◆ **Required work**:
Set down exactly the lines running from the line with "Viewport: 736px width, 1389px height." to the end of the listing below, both ends included.

◆ **Extracted material**:
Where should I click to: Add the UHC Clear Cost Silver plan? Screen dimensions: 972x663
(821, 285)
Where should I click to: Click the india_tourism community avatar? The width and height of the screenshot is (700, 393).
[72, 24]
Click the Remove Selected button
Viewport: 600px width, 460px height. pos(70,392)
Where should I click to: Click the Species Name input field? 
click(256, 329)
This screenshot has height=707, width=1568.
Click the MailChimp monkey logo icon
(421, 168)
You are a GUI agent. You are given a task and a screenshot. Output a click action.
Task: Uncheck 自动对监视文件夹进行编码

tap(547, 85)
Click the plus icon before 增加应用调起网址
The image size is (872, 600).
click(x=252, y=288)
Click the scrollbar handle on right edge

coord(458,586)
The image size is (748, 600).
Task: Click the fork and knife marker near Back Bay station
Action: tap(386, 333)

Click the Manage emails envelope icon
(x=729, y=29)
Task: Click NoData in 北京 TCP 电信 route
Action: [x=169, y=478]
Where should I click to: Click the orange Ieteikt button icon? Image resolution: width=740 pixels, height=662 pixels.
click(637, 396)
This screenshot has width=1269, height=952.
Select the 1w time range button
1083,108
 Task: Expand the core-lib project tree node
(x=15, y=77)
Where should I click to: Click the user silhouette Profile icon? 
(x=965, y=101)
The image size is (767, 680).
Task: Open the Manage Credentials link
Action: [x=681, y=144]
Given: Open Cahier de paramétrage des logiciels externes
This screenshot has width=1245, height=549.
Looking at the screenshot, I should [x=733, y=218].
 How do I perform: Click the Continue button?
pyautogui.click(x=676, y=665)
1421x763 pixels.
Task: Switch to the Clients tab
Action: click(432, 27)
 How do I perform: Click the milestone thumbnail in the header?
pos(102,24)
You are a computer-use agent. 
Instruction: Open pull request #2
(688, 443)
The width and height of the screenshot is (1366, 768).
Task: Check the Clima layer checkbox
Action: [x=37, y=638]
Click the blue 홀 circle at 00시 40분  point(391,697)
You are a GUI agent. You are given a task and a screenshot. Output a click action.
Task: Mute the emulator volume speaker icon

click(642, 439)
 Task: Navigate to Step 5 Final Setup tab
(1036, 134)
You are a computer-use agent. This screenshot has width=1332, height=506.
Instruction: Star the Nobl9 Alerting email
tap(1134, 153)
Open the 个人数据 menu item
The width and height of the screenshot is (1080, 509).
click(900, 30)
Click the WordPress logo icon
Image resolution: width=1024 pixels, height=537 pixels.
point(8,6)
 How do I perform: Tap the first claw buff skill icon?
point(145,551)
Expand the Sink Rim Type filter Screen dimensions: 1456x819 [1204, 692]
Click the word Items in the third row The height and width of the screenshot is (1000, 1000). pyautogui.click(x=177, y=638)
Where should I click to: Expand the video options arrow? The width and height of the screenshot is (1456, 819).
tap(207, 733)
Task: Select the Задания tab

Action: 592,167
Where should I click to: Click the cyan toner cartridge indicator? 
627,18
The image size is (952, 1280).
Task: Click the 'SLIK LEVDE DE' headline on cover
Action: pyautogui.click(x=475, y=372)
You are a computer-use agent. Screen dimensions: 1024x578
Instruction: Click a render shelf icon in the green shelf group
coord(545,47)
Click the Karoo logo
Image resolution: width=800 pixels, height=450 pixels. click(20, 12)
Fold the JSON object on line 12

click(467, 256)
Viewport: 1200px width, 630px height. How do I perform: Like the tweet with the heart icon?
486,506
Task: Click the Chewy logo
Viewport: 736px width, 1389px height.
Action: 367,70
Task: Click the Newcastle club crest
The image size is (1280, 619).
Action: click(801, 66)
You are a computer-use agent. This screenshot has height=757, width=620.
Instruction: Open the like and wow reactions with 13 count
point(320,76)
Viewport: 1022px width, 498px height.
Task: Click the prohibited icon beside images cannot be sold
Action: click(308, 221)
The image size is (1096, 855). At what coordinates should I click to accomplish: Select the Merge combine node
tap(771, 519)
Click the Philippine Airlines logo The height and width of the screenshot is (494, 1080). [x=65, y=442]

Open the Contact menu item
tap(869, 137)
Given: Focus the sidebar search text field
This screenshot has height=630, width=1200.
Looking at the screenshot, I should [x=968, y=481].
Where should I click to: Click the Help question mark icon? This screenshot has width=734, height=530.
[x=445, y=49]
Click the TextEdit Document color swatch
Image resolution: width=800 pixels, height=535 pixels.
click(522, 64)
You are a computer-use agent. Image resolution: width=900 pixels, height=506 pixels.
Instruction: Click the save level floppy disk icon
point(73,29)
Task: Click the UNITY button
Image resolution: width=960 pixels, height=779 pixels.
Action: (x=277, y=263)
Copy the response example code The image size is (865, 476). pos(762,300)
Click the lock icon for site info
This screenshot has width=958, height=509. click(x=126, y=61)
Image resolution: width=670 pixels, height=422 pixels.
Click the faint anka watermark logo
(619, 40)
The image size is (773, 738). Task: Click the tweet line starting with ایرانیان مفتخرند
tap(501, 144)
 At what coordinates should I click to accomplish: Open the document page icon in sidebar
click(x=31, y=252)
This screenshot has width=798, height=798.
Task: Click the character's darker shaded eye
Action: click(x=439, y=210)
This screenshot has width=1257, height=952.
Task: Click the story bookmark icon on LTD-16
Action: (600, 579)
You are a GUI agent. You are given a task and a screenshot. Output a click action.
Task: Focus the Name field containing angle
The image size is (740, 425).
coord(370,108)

◆ **Result of the exercise**:
Viewport: 736px width, 1389px height.
Action: 367,70
Task: Click the Newcastle club crest
The image size is (1280, 619).
Action: click(801, 66)
You are a computer-use agent. This screenshot has height=757, width=620.
Instruction: Open the like and wow reactions with 13 count
point(320,76)
Viewport: 1022px width, 498px height.
Task: Click the prohibited icon beside images cannot be sold
Action: click(308, 221)
The image size is (1096, 855). At what coordinates should I click to accomplish: Select the Merge combine node
tap(771, 519)
Click the Philippine Airlines logo The height and width of the screenshot is (494, 1080). [x=65, y=442]

Open the Contact menu item
tap(869, 137)
Given: Focus the sidebar search text field
This screenshot has height=630, width=1200.
Looking at the screenshot, I should [x=968, y=481].
Where should I click to: Click the Help question mark icon? This screenshot has width=734, height=530.
[x=445, y=49]
Click the TextEdit Document color swatch
Image resolution: width=800 pixels, height=535 pixels.
click(522, 64)
You are a computer-use agent. Image resolution: width=900 pixels, height=506 pixels.
Instruction: Click the save level floppy disk icon
point(73,29)
Task: Click the UNITY button
Image resolution: width=960 pixels, height=779 pixels.
Action: (x=277, y=263)
Copy the response example code The image size is (865, 476). pos(762,300)
Click the lock icon for site info
This screenshot has width=958, height=509. click(x=126, y=61)
Image resolution: width=670 pixels, height=422 pixels.
Click the faint anka watermark logo
(619, 40)
The image size is (773, 738). Task: Click the tweet line starting with ایرانیان مفتخرند
tap(501, 144)
 At what coordinates should I click to accomplish: Open the document page icon in sidebar
click(x=31, y=252)
This screenshot has width=798, height=798.
Task: Click the character's darker shaded eye
Action: click(x=439, y=210)
This screenshot has width=1257, height=952.
Task: Click the story bookmark icon on LTD-16
Action: (600, 579)
You are a GUI agent. You are given a task and a screenshot. Output a click action.
Task: Focus the Name field containing angle
The image size is (740, 425).
coord(370,108)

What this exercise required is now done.